Let $v_1<\cdots<v_n$ and $\mu\in(v_1,v_n)$ be real numbers. Consider set $$X=\left\{(p_1,\ldots,p_n)\in[0,1]^n\ |\ \sum_{i=1}^np_i=1,\ \sum_{i=1}^np_iv_i=\mu\right\},$$ which is convex (easy) and compact. Consider entropy $$H:X\to\mathbb R,\ H(p_1,\ldots,p_n)=-\sum_{j=1}^np_j\log_2p_j,$$ and let us look for maximum. $H$ is strictly concave continuous function on compact convex set, therefore there is unique $x^*\in X$ such that $H(x^*)=\max\{H(x)\,|\,x\in X\}.$ Construct Langrangian as \begin{align*} \mathcal{L}(p_1,\ldots,p_n;\lambda_1,\lambda_2)&=-\sum_{j=1}^np_j\log_2p_j+\lambda_1\left(1-\sum_{j=1}^np_j\right)+\lambda_2\left(\mu-\sum_{j=1}^np_jv_j\right)= \\ &=\lambda_1+\lambda_2\mu-\sum_{j=1}^np_j\left(\lambda_1+\lambda_2v_j+\log_2p_j\right), \end{align*} from which I received system of $n+2$ equations $$p_j=2^{-\lambda_1-\lambda_2v_j}/e,\quad\sum_{k=1}^np_k=1,\quad\sum_{k=1}^np_kv_k=\mu.$$
Now, I would like to provide a reason that the previous system has a solution. Moreover, if the solution were unique, I would not need to bother with the boundary points. But is there any feasible way how to show that? (I want to avoid second partial derivative test.)

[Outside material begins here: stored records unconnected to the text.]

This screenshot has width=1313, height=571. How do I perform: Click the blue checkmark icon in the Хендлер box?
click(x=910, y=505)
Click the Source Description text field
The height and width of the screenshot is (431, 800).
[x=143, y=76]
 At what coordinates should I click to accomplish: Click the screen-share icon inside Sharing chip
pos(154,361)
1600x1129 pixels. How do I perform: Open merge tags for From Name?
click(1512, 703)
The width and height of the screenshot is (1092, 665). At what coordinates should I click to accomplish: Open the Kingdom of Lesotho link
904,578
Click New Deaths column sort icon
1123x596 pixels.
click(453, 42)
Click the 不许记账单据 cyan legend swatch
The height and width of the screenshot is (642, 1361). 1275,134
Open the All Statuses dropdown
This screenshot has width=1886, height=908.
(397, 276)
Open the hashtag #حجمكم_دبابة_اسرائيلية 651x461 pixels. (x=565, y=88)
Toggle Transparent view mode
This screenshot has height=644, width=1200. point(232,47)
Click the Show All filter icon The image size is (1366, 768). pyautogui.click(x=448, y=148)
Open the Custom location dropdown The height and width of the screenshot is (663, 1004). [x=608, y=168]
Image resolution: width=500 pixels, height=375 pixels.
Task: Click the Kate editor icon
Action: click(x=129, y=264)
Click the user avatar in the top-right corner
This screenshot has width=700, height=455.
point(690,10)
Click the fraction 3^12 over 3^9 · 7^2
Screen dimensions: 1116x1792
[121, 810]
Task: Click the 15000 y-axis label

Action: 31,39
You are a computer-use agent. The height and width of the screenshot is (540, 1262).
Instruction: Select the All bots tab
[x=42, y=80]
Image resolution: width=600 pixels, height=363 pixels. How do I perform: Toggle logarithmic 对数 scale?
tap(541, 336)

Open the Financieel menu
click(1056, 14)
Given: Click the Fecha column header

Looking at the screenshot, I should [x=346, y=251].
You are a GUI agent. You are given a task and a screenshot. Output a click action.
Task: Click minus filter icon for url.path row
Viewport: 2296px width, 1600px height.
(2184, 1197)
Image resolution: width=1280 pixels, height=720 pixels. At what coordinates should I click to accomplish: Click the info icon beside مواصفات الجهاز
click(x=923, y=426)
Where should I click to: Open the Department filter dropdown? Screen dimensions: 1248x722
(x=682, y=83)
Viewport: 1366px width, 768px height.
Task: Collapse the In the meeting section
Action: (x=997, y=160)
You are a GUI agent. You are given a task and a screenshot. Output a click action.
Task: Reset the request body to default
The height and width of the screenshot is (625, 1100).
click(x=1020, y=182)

At first, I thought the maximum cannot be achieved on a boundary, but $[-1,0]\to\mathbb R,x\mapsto -x^2$ provides a counterexample.
Plug $p_j=2^{-\lambda_1-\lambda_2v_j}/e$ into the last two equations \begin{align*} &\sum_{k=1}^np_k=1\ \ \Rightarrow\ \ \sum_{k=1}^n2^{-\lambda_1-\lambda_2v_k}/e=1\ \ \Rightarrow\ \ \sum_{k=1}^n2^{-\lambda_2v_k}=e2^{\lambda_1} \\ &\sum_{k=1}^np_kv_k=\mu\ \ \Rightarrow\ \ \sum_{k=1}^nv_k2^{-\lambda_1-\lambda_2v_k}/e=\mu\ \ \Rightarrow\ \ \sum_{k=1}^nv_k2^{-\lambda_2v_k}=e\mu2^{\lambda_1} \\ &\Longrightarrow\ \ \sum_{k=1}^nv_k2^{-\lambda_2v_k}=\mu\sum_{k=1}^n2^{-\lambda_2v_k}\ \ \Rightarrow\ \ \sum_{k=1}^n(v_k-\mu)2^{-\lambda_2v_k}=0 \end{align*} and the last equation has a solution.
Second partial derivative test says it would be a maximum as $p_j>0.$ (In fact, the test is quite pleasant since the Hessian is a diagonal matrix.) The obtained solution is unique from strict concavity. (Hence, there is no maximum on the boundary.)